■ To do
The line containing "Sort files by" marks the end: quote every line from the start of the records below through it, word for word.

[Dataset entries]
::::::

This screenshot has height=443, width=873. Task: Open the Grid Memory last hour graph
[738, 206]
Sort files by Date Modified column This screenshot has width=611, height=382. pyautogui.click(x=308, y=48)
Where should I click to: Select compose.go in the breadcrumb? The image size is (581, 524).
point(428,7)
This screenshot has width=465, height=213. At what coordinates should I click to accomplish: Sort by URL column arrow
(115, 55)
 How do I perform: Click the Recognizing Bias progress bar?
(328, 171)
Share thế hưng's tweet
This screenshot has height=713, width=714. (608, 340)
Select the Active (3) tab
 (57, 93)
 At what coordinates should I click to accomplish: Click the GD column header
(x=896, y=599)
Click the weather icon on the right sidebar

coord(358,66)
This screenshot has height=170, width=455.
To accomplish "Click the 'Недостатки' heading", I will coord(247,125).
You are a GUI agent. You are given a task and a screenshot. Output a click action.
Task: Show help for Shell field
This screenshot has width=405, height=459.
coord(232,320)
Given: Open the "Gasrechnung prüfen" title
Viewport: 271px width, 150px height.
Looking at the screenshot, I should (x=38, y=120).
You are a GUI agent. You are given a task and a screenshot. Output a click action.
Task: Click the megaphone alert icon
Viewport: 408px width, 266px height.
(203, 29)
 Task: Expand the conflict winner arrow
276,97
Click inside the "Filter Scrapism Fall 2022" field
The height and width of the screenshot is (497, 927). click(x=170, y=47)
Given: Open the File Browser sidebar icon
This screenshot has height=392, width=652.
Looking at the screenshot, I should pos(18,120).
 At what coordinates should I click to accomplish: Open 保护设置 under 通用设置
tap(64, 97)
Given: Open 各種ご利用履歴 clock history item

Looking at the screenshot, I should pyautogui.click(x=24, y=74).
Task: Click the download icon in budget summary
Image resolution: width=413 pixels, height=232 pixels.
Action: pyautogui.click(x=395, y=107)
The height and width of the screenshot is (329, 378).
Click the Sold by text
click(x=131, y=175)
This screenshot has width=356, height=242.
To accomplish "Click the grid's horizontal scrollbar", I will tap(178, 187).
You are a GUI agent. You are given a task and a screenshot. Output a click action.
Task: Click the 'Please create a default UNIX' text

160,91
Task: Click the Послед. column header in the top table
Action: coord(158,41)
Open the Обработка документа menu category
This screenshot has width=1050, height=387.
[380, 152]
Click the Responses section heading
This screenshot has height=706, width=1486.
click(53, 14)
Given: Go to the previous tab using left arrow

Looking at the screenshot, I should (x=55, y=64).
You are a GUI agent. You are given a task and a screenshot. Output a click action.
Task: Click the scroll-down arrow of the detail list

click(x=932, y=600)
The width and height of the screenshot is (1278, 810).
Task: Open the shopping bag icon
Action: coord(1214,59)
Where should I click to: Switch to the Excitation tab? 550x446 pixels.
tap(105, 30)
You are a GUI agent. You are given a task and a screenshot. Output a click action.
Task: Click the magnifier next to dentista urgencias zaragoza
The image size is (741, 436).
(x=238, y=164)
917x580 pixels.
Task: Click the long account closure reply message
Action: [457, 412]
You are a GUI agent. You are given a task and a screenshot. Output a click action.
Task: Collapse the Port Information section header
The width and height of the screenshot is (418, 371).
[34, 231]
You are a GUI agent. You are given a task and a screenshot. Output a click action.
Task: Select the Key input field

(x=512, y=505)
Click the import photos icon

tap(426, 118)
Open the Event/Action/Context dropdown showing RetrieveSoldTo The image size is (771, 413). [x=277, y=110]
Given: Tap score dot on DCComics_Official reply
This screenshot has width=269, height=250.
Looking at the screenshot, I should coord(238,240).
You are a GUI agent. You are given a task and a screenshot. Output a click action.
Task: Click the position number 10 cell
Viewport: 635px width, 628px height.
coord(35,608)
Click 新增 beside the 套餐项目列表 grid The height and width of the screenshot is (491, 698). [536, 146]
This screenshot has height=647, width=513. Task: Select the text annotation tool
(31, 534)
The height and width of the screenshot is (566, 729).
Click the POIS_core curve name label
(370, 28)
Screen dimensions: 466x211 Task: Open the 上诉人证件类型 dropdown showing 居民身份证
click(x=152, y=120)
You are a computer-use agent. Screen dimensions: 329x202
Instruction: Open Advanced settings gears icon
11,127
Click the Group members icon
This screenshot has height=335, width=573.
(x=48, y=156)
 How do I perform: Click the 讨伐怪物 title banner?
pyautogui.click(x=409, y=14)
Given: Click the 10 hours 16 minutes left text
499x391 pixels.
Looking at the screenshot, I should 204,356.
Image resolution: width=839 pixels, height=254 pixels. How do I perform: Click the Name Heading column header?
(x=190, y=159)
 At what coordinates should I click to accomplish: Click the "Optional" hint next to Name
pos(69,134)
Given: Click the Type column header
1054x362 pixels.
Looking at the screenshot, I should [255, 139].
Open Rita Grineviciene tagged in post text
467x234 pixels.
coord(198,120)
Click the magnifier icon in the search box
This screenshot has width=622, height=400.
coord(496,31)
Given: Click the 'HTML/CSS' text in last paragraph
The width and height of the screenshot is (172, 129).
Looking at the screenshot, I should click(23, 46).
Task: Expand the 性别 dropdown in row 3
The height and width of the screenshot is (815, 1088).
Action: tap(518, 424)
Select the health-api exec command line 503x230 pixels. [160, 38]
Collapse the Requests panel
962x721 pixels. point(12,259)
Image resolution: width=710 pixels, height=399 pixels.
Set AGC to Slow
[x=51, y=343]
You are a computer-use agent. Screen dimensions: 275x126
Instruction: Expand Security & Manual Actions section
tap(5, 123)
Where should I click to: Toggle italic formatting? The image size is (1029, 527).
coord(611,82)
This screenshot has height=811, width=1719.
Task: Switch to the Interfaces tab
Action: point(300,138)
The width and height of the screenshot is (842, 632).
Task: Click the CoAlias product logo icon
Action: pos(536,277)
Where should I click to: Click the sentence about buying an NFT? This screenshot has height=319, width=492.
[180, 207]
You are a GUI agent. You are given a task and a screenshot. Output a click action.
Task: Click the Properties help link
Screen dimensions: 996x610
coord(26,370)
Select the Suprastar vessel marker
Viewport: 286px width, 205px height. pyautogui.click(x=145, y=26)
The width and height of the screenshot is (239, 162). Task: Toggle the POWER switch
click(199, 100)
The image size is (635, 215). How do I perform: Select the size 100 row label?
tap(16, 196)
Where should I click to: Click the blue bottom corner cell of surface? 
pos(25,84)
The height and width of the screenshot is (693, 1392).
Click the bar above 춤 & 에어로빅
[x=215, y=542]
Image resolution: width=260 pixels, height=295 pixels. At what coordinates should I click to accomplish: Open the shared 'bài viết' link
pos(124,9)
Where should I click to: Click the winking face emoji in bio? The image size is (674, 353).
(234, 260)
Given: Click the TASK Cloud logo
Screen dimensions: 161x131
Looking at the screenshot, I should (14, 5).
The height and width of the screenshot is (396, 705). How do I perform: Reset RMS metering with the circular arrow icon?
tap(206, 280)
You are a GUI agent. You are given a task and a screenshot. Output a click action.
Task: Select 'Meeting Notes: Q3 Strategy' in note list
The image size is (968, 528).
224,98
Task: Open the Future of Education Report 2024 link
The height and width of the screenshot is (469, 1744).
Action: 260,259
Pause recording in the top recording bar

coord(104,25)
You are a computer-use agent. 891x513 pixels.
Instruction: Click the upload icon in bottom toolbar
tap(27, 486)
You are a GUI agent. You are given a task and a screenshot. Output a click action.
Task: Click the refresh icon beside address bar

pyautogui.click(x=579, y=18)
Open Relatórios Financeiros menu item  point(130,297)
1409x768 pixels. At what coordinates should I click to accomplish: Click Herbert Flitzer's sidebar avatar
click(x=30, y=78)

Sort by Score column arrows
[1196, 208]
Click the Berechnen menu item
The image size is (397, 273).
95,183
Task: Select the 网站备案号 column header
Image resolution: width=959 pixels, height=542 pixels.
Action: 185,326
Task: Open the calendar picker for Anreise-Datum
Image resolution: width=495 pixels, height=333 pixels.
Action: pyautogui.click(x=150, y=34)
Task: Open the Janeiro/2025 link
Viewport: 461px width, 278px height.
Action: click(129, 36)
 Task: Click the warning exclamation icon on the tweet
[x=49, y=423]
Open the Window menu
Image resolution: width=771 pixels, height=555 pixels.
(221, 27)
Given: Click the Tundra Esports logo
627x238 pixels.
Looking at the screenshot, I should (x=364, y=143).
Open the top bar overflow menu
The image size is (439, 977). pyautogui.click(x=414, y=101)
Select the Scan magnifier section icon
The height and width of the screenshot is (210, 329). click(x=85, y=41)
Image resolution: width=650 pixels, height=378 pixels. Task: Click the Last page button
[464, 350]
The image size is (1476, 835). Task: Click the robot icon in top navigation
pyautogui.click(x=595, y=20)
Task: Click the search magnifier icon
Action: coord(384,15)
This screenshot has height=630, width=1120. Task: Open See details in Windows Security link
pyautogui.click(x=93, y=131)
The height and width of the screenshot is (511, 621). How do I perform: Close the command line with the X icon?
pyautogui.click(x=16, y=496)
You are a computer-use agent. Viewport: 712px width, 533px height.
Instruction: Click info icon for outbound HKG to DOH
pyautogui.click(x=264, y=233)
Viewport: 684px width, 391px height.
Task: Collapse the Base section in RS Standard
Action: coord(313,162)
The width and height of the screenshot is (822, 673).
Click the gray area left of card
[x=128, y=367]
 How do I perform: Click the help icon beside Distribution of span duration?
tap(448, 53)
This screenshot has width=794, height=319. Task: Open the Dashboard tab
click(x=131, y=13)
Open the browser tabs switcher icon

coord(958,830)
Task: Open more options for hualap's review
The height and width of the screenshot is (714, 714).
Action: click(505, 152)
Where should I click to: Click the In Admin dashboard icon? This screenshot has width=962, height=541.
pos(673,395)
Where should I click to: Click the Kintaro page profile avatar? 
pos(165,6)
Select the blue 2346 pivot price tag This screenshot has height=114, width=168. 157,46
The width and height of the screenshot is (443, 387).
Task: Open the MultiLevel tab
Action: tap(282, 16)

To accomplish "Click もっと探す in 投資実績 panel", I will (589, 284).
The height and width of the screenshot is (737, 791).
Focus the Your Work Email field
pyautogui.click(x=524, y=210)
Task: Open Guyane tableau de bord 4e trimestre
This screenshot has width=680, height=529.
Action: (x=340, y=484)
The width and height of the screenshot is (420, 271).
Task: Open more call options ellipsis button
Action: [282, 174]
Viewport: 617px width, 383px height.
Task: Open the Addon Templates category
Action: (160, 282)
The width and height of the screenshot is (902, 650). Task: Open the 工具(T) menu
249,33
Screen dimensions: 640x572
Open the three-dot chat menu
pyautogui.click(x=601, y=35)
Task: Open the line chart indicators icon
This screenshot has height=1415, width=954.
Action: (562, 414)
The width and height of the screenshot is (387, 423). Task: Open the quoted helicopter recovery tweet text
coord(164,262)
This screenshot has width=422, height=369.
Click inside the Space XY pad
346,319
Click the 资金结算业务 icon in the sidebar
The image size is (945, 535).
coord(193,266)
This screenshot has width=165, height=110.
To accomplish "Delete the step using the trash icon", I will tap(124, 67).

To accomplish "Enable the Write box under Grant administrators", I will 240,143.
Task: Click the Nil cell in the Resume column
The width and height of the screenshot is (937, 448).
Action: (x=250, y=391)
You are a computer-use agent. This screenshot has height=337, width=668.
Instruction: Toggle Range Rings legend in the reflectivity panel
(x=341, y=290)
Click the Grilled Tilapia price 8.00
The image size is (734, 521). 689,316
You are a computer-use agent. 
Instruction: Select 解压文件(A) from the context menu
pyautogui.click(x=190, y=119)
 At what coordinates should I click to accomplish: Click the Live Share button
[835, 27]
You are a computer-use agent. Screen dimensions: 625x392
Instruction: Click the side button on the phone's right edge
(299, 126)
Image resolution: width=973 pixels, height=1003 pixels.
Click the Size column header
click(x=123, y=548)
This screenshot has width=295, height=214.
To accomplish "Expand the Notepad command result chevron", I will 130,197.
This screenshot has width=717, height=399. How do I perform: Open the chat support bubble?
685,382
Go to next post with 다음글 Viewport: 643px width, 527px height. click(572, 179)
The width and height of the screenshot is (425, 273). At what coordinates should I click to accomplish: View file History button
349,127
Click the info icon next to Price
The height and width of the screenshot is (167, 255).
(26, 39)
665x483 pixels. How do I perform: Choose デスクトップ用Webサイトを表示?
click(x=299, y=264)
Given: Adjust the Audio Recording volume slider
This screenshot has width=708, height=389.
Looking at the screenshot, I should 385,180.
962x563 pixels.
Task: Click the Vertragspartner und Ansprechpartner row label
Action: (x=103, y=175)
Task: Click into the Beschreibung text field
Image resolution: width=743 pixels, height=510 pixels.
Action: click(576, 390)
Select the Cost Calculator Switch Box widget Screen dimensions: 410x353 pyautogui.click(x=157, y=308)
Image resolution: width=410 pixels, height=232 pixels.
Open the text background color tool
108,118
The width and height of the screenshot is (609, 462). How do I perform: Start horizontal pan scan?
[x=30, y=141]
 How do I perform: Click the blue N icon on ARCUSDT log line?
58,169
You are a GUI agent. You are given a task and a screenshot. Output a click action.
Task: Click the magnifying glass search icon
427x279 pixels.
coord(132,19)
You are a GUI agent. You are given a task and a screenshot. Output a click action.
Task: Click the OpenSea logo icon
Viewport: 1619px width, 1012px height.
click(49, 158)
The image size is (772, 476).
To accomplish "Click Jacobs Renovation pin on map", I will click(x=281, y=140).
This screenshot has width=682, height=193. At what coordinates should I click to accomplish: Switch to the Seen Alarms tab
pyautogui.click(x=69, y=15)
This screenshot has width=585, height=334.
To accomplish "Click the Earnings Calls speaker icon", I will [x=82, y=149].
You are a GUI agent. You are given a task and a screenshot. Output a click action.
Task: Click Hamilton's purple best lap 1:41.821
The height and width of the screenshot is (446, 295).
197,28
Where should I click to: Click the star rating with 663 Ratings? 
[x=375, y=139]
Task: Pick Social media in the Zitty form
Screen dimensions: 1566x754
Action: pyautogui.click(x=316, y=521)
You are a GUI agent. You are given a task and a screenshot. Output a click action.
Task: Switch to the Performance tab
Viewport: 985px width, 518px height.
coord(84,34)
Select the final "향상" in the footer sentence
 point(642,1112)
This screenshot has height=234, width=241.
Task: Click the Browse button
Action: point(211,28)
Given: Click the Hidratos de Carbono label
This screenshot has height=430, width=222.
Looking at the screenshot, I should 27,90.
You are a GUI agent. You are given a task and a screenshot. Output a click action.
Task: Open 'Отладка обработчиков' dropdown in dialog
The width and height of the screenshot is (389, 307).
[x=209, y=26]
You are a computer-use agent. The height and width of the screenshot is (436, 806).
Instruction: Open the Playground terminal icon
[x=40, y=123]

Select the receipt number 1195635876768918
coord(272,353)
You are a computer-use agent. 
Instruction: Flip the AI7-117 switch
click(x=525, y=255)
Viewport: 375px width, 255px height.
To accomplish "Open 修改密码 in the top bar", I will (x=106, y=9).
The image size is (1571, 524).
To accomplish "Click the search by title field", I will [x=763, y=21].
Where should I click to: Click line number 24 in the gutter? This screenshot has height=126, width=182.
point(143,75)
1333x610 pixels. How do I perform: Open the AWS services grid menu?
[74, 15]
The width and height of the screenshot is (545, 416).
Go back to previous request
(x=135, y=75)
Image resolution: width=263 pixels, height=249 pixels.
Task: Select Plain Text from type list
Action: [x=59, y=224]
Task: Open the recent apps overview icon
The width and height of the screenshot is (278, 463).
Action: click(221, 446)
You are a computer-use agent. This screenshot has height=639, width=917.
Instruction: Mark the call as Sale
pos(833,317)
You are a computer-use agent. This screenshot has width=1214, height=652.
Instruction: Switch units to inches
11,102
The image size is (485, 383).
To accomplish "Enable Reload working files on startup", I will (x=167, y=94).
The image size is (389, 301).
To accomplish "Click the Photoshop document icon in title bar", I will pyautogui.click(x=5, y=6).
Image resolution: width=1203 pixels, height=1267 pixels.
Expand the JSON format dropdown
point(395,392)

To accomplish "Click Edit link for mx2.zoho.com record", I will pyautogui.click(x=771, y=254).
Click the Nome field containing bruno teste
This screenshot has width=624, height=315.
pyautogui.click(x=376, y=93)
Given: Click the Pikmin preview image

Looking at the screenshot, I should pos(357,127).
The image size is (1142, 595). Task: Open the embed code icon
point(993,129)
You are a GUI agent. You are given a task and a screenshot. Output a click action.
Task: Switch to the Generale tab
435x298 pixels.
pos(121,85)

::::::

■ Response to the exercise
This screenshot has height=443, width=873. Task: Open the Grid Memory last hour graph
[738, 206]
Sort files by Date Modified column This screenshot has width=611, height=382. pyautogui.click(x=308, y=48)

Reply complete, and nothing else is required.